Exercise objective >> Print every line of the items below word for word, but leave out the pictures.

Data for the task >>
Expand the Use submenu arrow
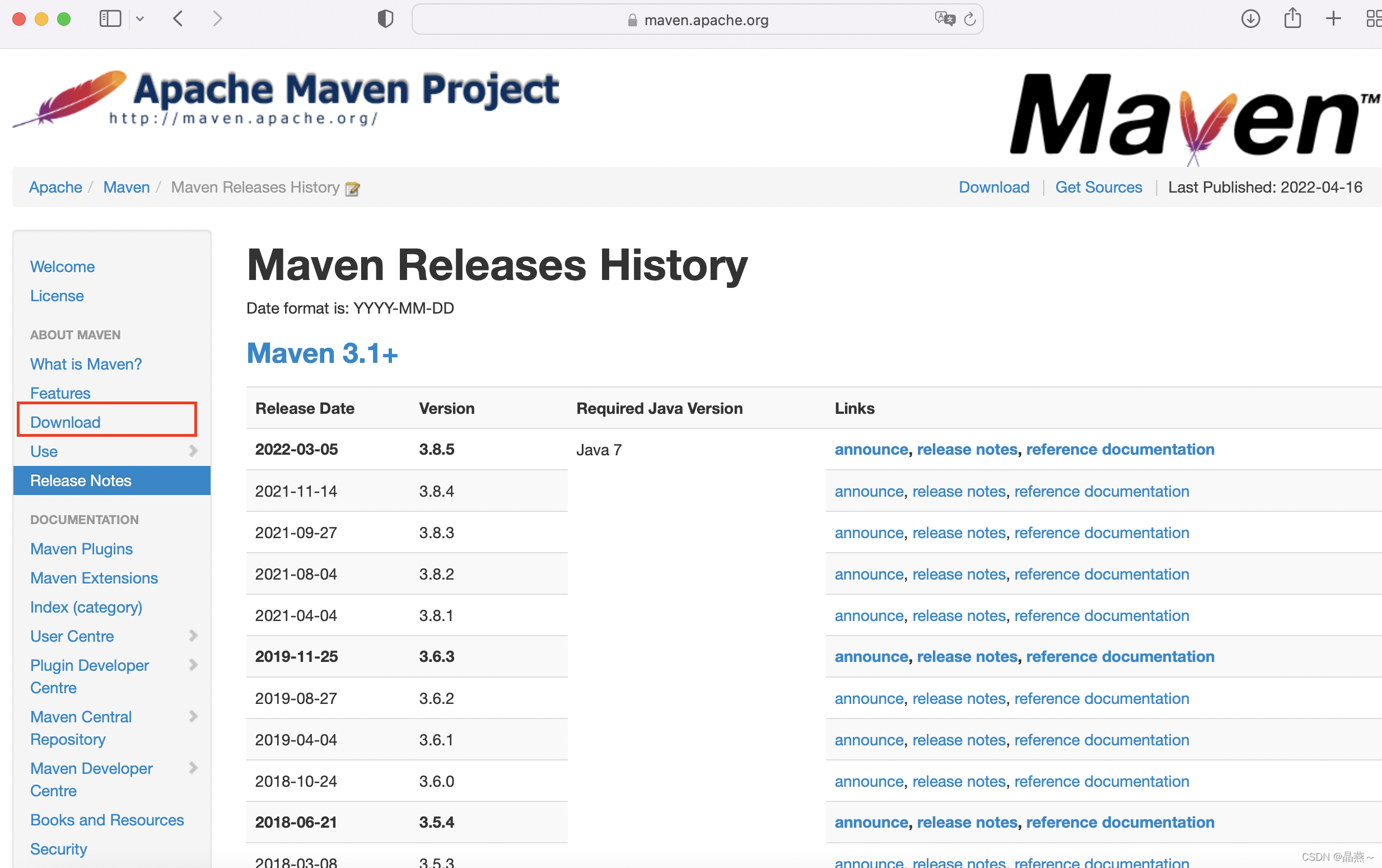 coord(193,451)
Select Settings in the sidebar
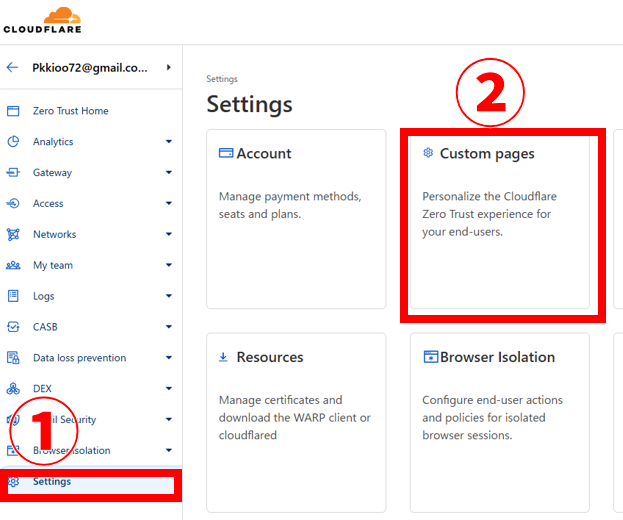Image resolution: width=623 pixels, height=520 pixels. (52, 482)
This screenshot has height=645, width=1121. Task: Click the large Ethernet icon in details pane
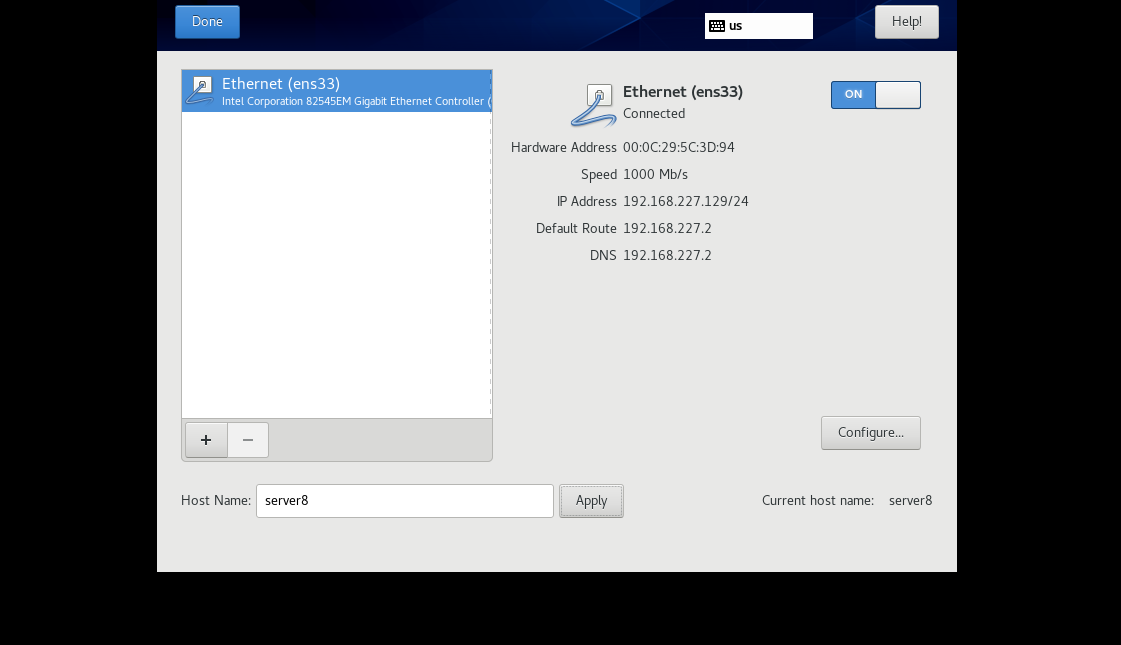pyautogui.click(x=594, y=105)
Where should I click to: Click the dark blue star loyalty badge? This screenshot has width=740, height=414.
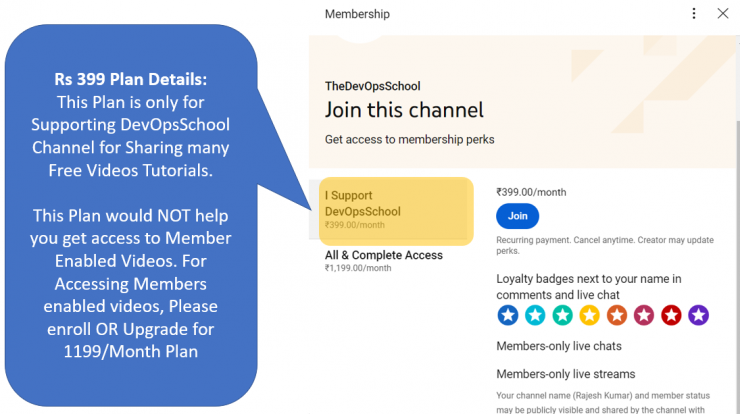tap(508, 315)
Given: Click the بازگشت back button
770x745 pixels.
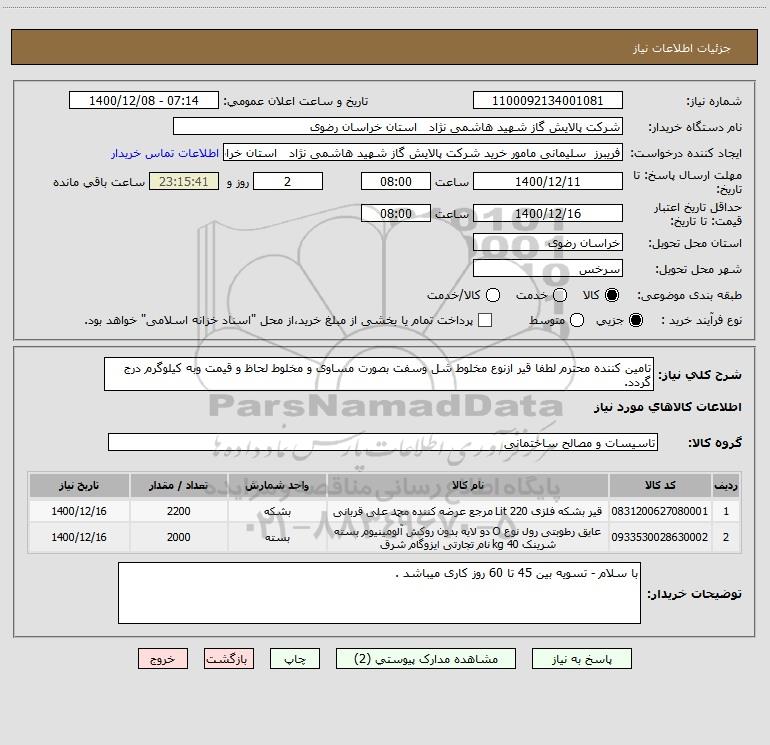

Full answer >>
Expand the Use submenu arrow
 coord(193,451)
Select Settings in the sidebar
Image resolution: width=623 pixels, height=520 pixels. (52, 482)
This screenshot has height=645, width=1121. Task: Click the large Ethernet icon in details pane
pyautogui.click(x=594, y=105)
Where should I click to: Click the dark blue star loyalty badge? This screenshot has width=740, height=414.
tap(508, 315)
Given: Click the بازگشت back button
770x745 pixels.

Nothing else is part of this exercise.